╭──

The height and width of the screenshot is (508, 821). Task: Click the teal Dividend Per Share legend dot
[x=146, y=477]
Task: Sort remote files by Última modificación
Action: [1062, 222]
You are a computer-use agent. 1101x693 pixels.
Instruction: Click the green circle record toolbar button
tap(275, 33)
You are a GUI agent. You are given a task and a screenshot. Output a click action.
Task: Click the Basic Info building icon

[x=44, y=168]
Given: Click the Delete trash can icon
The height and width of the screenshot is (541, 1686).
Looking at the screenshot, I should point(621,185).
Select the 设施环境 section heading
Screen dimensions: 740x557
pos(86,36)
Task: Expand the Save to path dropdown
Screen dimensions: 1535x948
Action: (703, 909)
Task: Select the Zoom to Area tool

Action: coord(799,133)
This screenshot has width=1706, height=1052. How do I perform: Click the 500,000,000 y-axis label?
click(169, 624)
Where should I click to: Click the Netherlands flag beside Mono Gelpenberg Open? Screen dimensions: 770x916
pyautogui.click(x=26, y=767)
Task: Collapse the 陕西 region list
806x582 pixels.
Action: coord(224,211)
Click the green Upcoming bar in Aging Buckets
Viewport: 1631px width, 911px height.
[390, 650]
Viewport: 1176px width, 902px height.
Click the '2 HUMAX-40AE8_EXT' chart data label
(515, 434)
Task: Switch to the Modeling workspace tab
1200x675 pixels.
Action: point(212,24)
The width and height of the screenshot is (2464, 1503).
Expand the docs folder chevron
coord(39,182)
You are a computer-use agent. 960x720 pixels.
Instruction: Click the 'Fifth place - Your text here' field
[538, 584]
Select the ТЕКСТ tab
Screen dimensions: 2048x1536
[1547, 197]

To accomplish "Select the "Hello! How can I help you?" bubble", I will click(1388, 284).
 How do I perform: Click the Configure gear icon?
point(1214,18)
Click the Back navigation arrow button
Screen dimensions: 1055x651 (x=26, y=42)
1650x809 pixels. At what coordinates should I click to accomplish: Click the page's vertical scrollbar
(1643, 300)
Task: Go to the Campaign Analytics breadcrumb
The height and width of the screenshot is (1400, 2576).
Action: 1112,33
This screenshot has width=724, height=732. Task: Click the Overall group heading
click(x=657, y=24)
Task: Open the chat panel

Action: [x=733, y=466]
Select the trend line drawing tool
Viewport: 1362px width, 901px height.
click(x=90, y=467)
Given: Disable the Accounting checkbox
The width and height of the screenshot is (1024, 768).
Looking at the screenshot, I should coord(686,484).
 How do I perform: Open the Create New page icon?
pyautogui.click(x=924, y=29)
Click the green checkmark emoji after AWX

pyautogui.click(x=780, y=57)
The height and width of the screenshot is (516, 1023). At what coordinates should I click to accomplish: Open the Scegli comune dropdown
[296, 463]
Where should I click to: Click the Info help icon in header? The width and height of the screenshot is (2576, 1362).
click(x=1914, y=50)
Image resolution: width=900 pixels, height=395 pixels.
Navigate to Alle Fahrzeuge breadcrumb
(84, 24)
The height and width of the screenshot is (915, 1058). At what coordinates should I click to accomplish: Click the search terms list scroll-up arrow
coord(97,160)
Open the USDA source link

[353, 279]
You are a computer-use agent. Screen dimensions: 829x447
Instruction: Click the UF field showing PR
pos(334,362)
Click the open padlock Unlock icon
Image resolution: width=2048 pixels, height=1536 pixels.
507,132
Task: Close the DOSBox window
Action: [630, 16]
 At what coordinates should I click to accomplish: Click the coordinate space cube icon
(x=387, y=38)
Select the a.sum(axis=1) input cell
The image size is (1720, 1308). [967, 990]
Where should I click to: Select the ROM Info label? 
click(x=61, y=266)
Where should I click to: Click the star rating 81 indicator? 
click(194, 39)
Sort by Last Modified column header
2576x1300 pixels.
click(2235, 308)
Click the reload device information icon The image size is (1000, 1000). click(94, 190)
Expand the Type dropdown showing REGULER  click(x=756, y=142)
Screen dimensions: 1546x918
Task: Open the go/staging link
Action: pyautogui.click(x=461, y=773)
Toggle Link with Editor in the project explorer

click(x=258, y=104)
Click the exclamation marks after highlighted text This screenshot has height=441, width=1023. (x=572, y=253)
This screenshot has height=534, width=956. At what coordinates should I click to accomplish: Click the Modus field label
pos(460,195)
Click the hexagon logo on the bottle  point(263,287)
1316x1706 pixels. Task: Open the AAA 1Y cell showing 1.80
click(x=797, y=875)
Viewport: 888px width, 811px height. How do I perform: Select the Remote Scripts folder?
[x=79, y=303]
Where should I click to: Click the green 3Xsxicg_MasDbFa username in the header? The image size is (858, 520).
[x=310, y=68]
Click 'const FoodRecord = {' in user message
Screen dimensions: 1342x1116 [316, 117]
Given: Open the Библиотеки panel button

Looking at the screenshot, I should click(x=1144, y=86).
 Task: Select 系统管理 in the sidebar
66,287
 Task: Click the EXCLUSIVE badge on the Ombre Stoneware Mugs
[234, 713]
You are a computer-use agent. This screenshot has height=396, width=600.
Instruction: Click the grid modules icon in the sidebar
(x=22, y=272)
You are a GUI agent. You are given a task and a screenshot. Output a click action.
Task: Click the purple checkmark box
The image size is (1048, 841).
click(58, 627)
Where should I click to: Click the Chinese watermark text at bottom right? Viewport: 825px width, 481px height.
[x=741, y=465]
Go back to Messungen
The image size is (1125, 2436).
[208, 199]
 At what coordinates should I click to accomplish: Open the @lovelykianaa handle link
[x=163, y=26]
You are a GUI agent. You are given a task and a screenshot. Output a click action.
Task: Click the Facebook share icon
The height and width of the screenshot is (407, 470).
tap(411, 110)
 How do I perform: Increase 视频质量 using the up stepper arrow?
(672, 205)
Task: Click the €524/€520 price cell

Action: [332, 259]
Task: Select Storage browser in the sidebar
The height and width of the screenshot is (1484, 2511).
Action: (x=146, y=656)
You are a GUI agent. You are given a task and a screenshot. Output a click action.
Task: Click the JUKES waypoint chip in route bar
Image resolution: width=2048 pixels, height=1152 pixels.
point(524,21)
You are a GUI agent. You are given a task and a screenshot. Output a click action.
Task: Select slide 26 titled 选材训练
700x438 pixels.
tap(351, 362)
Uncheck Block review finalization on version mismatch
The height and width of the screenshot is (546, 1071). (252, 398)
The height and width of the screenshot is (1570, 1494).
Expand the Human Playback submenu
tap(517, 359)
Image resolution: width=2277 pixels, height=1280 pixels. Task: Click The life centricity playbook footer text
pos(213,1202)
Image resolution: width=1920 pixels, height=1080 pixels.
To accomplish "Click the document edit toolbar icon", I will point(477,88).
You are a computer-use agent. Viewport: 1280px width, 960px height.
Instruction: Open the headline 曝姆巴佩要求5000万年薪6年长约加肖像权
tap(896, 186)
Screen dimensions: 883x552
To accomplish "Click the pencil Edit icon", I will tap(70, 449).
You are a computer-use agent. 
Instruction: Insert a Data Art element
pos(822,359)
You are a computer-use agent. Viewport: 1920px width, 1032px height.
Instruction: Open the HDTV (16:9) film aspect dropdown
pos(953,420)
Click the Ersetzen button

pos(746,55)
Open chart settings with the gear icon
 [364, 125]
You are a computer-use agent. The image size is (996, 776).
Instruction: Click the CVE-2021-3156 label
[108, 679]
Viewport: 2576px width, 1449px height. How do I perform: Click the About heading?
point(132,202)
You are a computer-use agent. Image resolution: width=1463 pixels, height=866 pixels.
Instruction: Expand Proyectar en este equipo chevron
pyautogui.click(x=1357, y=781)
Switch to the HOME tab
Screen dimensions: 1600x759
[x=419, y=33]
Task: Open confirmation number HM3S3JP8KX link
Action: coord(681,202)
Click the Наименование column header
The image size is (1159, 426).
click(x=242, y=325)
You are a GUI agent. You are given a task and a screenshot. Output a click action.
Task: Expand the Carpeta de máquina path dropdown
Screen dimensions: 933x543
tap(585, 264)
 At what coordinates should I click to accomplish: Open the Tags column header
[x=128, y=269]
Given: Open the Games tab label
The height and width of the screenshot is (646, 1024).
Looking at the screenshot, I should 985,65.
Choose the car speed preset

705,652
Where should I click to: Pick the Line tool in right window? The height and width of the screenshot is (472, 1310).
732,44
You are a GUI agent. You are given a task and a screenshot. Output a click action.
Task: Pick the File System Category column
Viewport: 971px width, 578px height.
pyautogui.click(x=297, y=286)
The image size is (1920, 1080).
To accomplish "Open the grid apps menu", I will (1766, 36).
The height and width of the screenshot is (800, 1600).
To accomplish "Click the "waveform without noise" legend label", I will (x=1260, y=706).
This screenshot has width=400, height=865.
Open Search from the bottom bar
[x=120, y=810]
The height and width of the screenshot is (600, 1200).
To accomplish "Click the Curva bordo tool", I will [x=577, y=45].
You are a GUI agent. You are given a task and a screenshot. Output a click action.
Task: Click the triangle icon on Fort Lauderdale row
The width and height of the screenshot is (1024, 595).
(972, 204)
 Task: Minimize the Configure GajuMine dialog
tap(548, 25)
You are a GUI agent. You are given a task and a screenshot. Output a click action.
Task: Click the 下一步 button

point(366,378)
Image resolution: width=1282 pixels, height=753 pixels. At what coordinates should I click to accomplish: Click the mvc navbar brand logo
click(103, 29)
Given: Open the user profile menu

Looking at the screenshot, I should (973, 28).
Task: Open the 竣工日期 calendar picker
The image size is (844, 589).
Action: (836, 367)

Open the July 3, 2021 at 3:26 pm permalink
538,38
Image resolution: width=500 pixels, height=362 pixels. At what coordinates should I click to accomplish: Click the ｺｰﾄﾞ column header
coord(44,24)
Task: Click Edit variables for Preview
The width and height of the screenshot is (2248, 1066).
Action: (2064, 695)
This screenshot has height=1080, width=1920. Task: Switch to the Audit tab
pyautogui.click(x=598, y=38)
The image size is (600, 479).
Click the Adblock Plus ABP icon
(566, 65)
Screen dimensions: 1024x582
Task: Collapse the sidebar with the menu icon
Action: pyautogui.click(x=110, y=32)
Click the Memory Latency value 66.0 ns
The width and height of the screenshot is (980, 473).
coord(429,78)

╰──

◆ **WHAT IS REQUIRED**
Rewrite the data from the line with "Open the July 3, 2021 at 3:26 pm permalink" up to and including the line with "pyautogui.click(x=598, y=38)", swapping "Audit" for "Compliance" and leaving everything else unchanged.

◆ **WRITTEN REPLY**
Open the July 3, 2021 at 3:26 pm permalink
538,38
Image resolution: width=500 pixels, height=362 pixels. At what coordinates should I click to accomplish: Click the ｺｰﾄﾞ column header
coord(44,24)
Task: Click Edit variables for Preview
The width and height of the screenshot is (2248, 1066).
Action: (2064, 695)
This screenshot has height=1080, width=1920. Task: Switch to the Compliance tab
pyautogui.click(x=598, y=38)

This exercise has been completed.